### Your goal
Your answer should be every line with the word "agent", copied from the data below.

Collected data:
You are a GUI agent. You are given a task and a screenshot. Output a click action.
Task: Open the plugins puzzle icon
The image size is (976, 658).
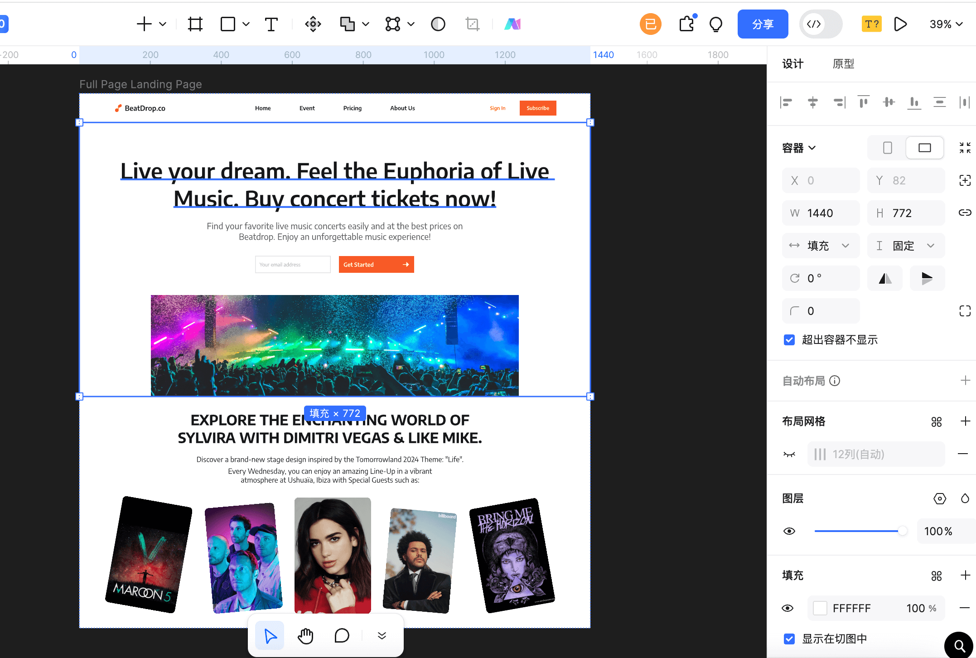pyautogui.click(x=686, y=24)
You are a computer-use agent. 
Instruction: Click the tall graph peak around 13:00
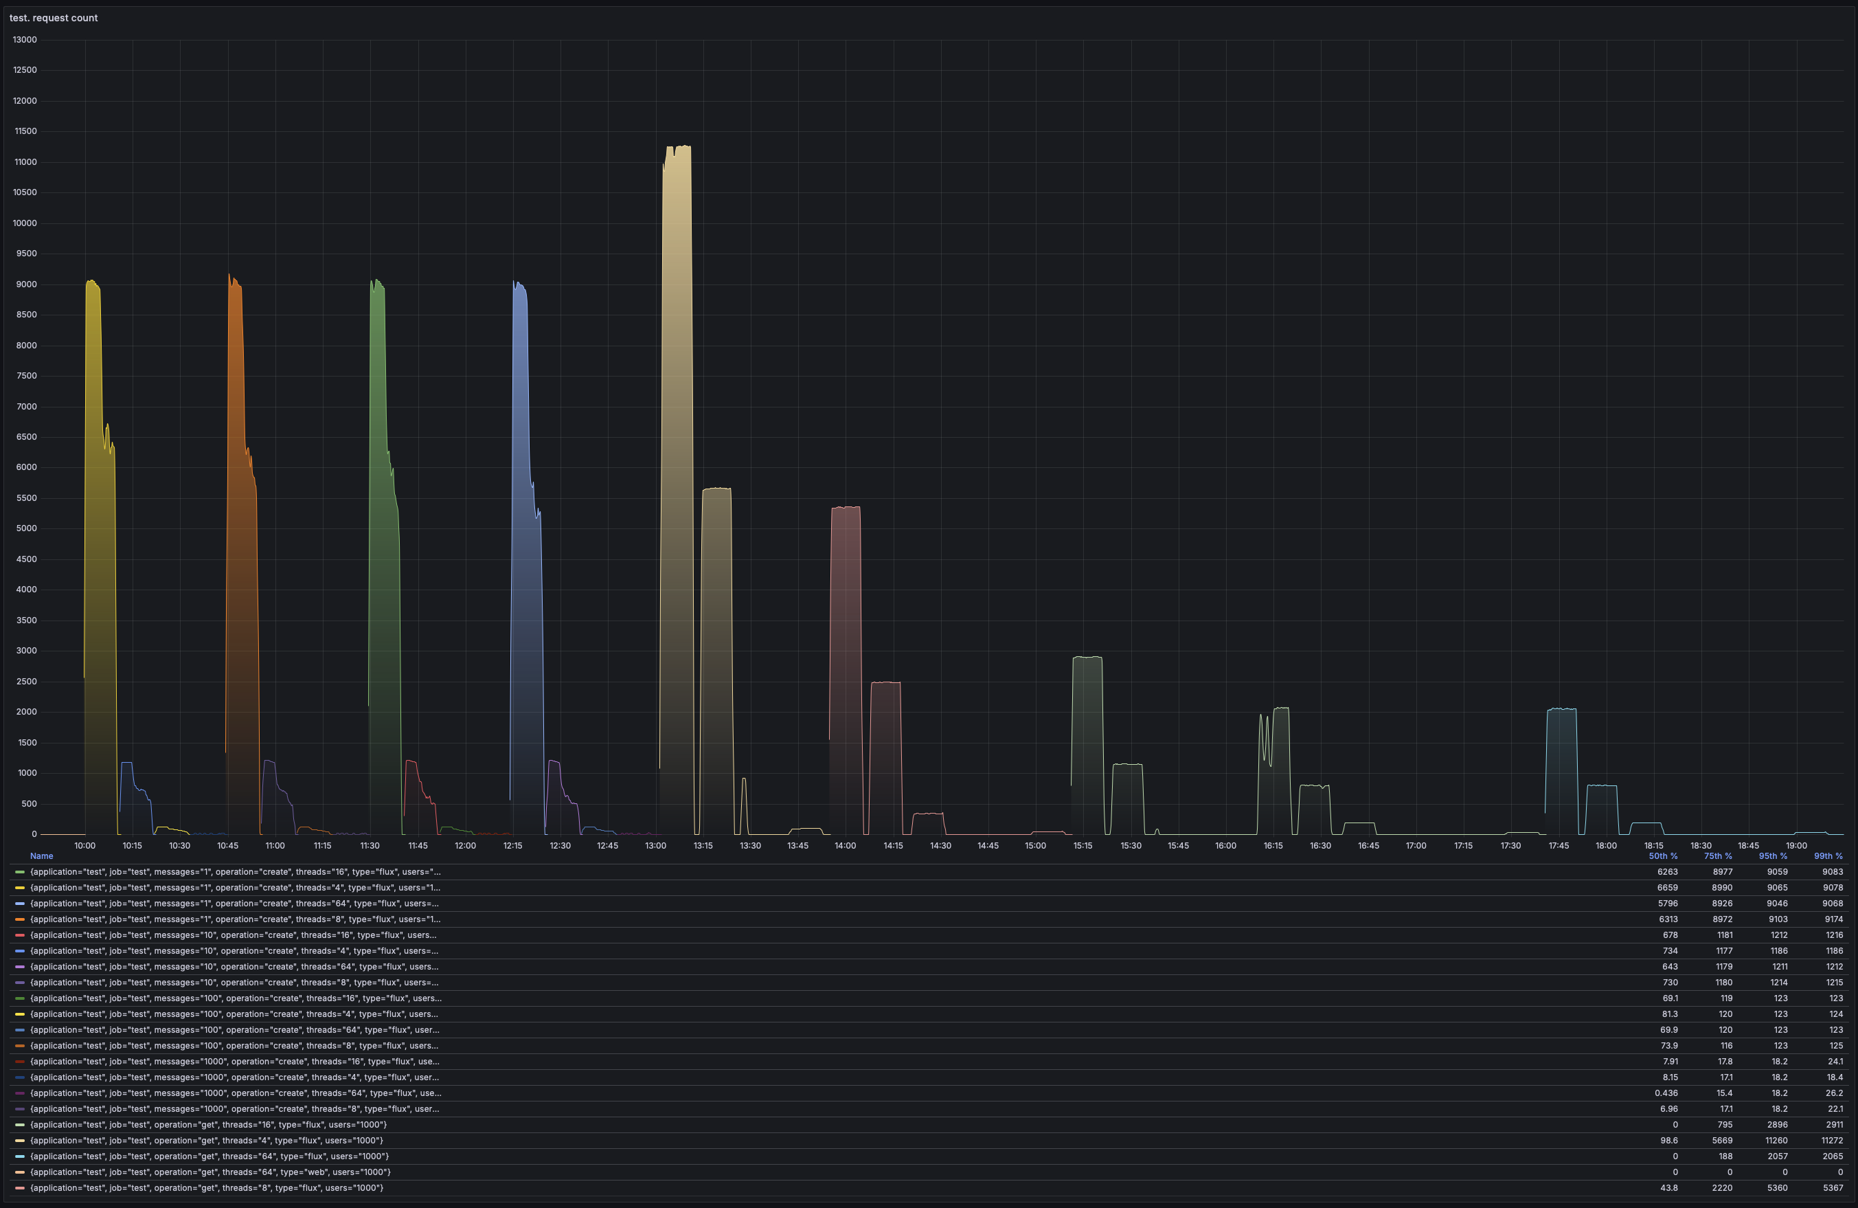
* * *
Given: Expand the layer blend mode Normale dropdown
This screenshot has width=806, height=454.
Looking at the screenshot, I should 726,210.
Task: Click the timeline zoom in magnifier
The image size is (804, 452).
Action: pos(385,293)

### Answer section
You are a GUI agent. You are given a task and a screenshot. Output a click action.
You are a computer-use agent. 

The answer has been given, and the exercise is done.